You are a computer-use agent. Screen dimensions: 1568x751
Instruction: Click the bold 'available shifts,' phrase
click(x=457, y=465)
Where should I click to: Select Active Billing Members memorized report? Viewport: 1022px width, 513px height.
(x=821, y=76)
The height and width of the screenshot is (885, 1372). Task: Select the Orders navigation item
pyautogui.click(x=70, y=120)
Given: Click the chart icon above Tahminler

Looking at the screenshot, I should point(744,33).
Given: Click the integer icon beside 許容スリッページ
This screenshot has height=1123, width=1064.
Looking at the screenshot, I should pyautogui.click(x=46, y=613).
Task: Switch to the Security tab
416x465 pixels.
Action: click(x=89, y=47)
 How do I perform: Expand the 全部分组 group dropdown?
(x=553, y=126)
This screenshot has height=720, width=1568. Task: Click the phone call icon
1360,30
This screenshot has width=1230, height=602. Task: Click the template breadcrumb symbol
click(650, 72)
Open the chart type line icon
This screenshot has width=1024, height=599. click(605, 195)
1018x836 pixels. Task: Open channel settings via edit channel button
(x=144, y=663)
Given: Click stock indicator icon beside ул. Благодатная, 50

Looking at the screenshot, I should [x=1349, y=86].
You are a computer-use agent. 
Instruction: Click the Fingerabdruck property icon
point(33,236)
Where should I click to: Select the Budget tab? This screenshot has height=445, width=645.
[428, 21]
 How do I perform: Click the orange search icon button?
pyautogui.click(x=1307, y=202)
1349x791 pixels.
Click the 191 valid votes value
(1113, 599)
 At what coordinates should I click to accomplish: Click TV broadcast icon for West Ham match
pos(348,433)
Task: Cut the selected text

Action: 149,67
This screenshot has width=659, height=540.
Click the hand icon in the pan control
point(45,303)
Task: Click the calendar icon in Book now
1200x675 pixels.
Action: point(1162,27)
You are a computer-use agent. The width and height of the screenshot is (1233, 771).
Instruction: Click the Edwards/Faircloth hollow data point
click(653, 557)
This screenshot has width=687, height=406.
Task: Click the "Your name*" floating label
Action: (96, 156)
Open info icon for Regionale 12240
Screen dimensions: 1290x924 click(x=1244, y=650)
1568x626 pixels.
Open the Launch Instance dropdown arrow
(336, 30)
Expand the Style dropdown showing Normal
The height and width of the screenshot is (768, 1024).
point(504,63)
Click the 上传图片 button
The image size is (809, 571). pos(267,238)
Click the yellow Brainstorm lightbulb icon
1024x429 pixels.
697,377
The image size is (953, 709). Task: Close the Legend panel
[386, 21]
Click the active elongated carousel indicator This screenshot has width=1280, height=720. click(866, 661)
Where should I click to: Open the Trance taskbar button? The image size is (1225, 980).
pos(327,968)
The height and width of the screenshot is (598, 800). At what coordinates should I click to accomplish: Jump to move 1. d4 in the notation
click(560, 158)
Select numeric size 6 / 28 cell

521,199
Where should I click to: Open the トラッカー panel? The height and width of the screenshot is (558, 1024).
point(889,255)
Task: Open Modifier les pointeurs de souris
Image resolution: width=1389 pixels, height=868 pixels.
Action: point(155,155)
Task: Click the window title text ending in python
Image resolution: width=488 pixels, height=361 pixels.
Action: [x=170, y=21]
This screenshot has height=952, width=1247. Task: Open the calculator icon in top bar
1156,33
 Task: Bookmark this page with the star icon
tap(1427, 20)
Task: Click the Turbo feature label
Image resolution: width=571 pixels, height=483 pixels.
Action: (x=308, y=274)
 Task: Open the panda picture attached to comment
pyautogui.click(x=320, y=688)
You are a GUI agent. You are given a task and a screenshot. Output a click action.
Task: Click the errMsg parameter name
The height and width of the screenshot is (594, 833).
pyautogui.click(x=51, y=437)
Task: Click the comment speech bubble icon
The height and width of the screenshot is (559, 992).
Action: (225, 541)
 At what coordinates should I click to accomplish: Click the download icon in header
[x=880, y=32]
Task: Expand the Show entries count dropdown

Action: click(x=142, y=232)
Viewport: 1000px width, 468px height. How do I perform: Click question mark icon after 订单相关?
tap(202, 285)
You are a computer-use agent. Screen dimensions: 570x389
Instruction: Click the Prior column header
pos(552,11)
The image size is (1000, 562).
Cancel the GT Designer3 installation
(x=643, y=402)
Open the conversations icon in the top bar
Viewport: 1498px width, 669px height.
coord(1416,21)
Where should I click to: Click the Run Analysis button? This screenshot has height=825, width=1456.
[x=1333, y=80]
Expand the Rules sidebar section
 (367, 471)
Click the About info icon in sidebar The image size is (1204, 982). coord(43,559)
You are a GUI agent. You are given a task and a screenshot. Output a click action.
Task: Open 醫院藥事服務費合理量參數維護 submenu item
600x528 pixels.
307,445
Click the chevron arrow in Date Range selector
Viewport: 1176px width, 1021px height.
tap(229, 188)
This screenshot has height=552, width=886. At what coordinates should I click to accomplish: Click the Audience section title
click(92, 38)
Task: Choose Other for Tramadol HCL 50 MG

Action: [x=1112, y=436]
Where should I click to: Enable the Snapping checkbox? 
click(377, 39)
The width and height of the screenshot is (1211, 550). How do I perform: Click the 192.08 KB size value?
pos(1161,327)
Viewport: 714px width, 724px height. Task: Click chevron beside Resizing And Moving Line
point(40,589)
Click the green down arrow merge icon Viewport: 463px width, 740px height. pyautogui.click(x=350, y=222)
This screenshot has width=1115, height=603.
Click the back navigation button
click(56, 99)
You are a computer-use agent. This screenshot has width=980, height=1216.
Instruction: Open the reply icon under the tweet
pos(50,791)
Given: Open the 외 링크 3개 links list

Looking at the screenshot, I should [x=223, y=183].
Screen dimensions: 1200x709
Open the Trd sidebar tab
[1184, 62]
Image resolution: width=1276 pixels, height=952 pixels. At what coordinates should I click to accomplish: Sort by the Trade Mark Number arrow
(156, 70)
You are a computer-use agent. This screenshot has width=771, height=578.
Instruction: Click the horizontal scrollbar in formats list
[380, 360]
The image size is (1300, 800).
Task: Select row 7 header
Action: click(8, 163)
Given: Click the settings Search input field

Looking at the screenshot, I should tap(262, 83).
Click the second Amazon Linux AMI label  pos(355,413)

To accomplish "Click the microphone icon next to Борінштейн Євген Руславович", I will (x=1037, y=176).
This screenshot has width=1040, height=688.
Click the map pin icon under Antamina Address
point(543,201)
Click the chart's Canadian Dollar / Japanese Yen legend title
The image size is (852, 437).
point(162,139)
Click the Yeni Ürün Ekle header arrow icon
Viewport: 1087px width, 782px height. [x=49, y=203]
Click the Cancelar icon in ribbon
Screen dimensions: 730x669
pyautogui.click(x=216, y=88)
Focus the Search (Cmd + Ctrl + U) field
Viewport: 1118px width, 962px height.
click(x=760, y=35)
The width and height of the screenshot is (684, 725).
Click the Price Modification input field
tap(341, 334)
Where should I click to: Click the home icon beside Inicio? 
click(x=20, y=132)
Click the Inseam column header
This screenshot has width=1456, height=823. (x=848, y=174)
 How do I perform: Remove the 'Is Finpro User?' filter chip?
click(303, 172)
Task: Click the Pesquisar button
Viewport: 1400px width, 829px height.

□ □ □ □ □ □ □

• Exercise: An exact, complete copy of the lines above from the one with "Viewport: 714px width, 724px" through the one with "has width=980, height=1216." is the whole answer.

• Task solution:
Viewport: 714px width, 724px height. Task: Click chevron beside Resizing And Moving Line
point(40,589)
Click the green down arrow merge icon Viewport: 463px width, 740px height. pyautogui.click(x=350, y=222)
This screenshot has width=1115, height=603.
Click the back navigation button
click(56, 99)
You are a computer-use agent. This screenshot has width=980, height=1216.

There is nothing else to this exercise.